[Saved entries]
________________________________________
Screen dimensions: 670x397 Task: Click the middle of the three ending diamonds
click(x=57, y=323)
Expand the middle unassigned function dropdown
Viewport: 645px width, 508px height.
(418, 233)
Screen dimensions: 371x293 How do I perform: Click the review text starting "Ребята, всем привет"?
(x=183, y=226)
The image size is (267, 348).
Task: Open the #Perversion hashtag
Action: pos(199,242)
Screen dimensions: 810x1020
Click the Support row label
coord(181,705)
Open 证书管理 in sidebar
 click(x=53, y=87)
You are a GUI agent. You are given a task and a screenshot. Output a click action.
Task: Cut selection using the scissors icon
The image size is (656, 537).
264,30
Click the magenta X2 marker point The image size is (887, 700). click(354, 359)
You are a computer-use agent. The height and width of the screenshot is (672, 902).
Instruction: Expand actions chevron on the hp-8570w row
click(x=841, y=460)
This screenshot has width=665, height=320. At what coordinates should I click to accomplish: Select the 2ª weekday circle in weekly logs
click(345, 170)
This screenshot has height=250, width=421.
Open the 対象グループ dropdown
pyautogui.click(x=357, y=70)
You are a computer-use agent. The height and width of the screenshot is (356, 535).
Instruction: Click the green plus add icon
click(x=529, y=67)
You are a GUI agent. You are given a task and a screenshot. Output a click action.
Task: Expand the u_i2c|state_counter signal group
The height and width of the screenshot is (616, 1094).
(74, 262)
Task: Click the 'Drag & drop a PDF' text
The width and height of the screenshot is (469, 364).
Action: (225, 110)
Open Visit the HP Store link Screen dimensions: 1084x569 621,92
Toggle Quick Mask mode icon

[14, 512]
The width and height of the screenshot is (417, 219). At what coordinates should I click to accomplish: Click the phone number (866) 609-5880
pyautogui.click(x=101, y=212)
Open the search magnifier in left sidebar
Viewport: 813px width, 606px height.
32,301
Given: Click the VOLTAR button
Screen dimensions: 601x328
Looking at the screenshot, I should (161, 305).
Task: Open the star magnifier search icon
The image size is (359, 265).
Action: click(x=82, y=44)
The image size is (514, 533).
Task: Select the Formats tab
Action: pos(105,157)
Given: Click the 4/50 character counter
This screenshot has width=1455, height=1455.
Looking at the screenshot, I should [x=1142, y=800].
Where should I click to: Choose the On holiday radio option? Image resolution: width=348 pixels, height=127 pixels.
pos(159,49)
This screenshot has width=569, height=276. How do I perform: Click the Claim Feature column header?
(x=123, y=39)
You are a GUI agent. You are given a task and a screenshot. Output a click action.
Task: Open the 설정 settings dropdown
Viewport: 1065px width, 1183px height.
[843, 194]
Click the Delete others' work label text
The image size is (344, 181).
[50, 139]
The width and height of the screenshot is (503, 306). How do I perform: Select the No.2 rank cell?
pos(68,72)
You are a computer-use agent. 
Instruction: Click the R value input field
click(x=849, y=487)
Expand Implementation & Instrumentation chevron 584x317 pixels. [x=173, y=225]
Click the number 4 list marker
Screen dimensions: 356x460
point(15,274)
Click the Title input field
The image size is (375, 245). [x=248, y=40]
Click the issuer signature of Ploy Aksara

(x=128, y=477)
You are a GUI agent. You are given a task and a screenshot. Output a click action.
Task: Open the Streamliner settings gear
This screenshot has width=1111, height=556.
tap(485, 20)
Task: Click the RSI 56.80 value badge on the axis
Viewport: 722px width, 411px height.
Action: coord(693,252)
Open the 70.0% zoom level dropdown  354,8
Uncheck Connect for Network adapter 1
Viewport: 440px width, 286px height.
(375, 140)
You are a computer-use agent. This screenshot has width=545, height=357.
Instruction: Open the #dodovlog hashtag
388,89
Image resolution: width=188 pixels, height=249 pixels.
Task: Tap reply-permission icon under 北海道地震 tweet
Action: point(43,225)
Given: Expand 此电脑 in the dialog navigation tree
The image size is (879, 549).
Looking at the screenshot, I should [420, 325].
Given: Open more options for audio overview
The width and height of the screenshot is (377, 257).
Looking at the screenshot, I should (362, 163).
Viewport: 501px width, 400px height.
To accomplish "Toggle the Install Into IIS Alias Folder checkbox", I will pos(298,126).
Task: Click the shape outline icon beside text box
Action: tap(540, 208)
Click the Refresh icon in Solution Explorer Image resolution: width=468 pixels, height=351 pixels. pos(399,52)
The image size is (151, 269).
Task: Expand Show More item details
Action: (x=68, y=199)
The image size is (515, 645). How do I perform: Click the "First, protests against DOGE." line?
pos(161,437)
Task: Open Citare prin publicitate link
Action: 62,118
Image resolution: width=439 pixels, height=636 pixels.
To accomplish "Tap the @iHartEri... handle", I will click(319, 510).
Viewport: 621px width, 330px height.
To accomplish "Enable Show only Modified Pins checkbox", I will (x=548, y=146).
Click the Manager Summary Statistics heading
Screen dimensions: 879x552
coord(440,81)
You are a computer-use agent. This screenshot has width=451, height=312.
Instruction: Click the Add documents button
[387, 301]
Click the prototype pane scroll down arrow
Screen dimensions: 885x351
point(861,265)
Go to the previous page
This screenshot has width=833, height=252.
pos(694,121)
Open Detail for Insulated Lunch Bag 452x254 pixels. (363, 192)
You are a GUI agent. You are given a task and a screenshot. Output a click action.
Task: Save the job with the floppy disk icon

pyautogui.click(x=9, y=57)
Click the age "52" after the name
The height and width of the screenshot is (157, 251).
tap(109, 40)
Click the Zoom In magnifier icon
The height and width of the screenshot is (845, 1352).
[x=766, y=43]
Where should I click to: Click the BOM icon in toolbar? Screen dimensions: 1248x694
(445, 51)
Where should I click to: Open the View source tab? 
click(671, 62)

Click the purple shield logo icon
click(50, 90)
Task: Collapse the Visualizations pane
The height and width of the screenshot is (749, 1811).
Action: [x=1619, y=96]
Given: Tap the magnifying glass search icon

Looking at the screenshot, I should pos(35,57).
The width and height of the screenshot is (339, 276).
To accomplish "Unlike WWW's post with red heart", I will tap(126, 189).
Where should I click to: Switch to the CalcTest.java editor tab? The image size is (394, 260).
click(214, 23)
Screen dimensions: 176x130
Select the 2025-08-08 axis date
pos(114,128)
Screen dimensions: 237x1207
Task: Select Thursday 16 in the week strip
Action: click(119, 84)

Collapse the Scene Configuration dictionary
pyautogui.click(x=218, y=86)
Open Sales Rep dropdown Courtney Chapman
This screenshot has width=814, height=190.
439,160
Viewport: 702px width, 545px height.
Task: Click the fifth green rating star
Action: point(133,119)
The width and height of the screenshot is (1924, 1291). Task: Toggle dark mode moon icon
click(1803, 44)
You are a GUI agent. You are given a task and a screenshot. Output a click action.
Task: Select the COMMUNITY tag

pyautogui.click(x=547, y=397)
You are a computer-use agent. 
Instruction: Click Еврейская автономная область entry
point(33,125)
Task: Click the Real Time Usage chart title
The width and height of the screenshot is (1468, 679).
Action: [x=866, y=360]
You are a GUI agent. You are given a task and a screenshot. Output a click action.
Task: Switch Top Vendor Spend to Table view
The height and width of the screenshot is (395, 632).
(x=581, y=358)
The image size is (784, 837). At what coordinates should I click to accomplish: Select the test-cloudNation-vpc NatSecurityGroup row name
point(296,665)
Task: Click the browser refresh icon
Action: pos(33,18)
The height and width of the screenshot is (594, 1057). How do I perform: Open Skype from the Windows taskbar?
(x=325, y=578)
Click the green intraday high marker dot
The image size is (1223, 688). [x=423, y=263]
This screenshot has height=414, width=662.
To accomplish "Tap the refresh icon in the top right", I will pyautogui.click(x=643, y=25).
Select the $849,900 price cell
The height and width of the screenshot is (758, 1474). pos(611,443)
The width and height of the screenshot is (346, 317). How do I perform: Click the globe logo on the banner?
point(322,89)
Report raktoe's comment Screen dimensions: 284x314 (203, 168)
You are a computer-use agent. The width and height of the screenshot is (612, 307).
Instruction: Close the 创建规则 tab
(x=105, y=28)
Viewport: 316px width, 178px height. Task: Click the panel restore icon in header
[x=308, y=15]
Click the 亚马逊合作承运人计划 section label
________________________________________
**Your instructions:**
Lines from the start of the entries through the one containing "Screen dimensions: 810x1020" are to be set down again exactly, both ends included.

**Completed exercise:**
Screen dimensions: 670x397 Task: Click the middle of the three ending diamonds
click(x=57, y=323)
Expand the middle unassigned function dropdown
Viewport: 645px width, 508px height.
(418, 233)
Screen dimensions: 371x293 How do I perform: Click the review text starting "Ребята, всем привет"?
(x=183, y=226)
The image size is (267, 348).
Task: Open the #Perversion hashtag
Action: pos(199,242)
Screen dimensions: 810x1020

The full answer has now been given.